Pivot the straight-edge on the 0.4 AU tick mark (meaning, imagine there is a pin stuck in the nomogram at 0.4 AU that the straight-edge rotates around). Pivot it until it crosses the 300 km/s tick on the Total DeltaV scale. Now you can read the other mission values: 0.4 m/s2 acceleration and a trip time of a bit over a week. Since this mission has parameters that are under both the DeltaV and Acceleration limits of our ship, the ship can perform this mission (we will assume that the ship has enough life-support to keep the crew alive for a week or so).
Of course, if you want to have some spare DeltaV left in your propellant tanks at the mission destination, you don't have to use it all just getting there. For instance, you can pivot around the 250 km/s DeltaV tick mark to find a good mission.
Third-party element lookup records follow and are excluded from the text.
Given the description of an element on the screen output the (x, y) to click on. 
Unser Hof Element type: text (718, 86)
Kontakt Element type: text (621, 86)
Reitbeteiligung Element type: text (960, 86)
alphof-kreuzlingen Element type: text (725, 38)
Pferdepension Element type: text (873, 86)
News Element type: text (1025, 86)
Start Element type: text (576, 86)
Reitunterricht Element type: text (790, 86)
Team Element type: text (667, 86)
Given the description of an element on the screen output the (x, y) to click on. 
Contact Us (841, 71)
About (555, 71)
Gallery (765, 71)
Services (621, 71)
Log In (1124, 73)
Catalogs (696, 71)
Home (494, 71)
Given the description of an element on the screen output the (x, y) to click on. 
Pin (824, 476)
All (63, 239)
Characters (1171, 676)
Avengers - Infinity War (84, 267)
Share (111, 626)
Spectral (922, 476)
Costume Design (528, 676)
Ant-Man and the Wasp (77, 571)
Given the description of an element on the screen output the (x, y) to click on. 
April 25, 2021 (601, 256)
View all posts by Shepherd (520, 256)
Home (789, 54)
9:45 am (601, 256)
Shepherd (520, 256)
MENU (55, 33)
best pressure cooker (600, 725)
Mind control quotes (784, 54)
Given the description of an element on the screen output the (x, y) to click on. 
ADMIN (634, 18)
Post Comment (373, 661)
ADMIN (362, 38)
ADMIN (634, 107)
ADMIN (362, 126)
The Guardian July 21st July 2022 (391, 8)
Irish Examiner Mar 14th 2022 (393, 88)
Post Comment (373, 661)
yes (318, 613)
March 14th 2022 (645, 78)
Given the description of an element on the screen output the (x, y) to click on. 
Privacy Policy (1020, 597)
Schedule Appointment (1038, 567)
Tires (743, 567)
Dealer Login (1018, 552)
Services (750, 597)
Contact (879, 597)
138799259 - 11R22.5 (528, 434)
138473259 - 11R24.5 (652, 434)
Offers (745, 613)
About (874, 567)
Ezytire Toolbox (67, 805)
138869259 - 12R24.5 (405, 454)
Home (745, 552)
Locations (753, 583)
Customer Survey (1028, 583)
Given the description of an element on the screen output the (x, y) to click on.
You will arrive at the destination with 300 - 250 = 50 km/s still in your tanks.
You can think of analog computers as "steampunk computers." Probably no actual steam but they will have zillions of gears and cams. It uses using tiny electric motors to drive mechanical shafts and gears. These position shafts to represent some mathematical value, and drive cams shaped to represent mathematical functions or statements. It is used to solve navigational equations.
An example is a ballistics integrator.
If you want the precise details about how to make a computer out of cams, differentials, and gears, read Basic fire Control Mechanisms, OP 1140, (1944). It is available as a free download here. Below are just some of the components.
Lynn Albritton wanted a simple project to help learn how to use her CAD software. Her idea of "simple" is a bit more ambitious than mine. She designed an analog computer that calculates sine and cosine. Called an "Ideal Harmonic Transformer", she has made the blueprints available on Thingiverse so those with access to a 3D printer can make one for their very own.
In many of the Heinlein novels, computers capable of doing interplanetary navigation were not portable. Large computers would pre-compute the courses. And do emergency re-computations when they got a panicked radio message from a ship in trouble.
Remember that early computers are going to give their results by spitting out Hollerith punch cards, punched tape/ticker tape, or printed fanfold sheets. Standard CRT monitors displaying text come later, and monitors with cute graphic user interfaces (such as a maneuver node tool) come later still.
Actually there will still probably be manual equipment, in case the computer gets fried by a solar storm or the EMP from a nearby nuclear weapon detonation. A slide rule will be in a box on the hull, with a sign that says "In case of EMP, break glass."
Computers, whether analog or digital, should be of the 'I-tell-you-three-times' variety. It is actually three computers, each of which does the calculation. If operating perfectly, all three answers will be the same. If a malfunction occurs, two answers will agree and one won't. Use the answer the two agree on, which will allow you to get though the burn. Then fix the bad computer, pronto! If all three disagree, it's time to break out the slide rule.
Other critical instruments might be in triplicate as well. If you have one clock, you know the time. If you have two clocks, you are never quite sure, since they probably won't agree with each other. But if you have three clocks, you take a reading from the two clocks with values closest to each other, and assume that the actual time is somewhere in between.